CLINICAL APPLICATIONS 
Prostate specific antigen (PSA) is a 33-kDa glycoprotein secreted by epithelial cells of the prostate gland. In human serum, PSA is primarily complexed with α1-antichymotrypsin, and to a lesser extent with other serum proteins. Only a small portion of PSA is present as the free form (free PSA). The expected normal level of total PSA in male serum is lower than 4 ng/mL. A rise in the concentration of PSA indicates prostate pathology, including benign prostatic hyperplasia and prostate cancer.

SPECIMEN COLLECTION AND STORAGE 
Approximately 0.1 mL of serum is required per duplicate determination. Collect 4–5 mL of blood into an appropriately labelled tube and allow it to clot. Centrifuge and carefully remove the serum layer. Store at 4°C for up to 24 hours or at -10°C or lower if the analyses are to be done at a later date. Consider all human specimens as possible biohazardous materials and take appropriate precautions when handling.

CALCULATIONS 
1. Calculate the mean optical density of each calibrator duplicate. 

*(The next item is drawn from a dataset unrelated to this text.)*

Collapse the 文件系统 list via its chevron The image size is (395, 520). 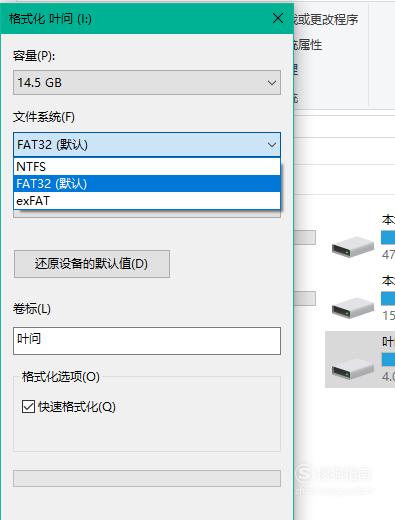click(272, 145)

2. Calculate the mean optical density of each unknown duplicate. 
3. Subtract the mean absorbance value of the “0” calibrator from the mean absorbance values of the calibrators, controls and serum samples. 
4. Draw a calibrator curve on log-log paper with the mean optical densities on the Y-axis and the calibrator concentrations on the X-axis. If immunoassay software is being used, a 4-parameter or 5-parameter curve is recommended. 
5. Read the values of the unknowns directly off the calibrator curve.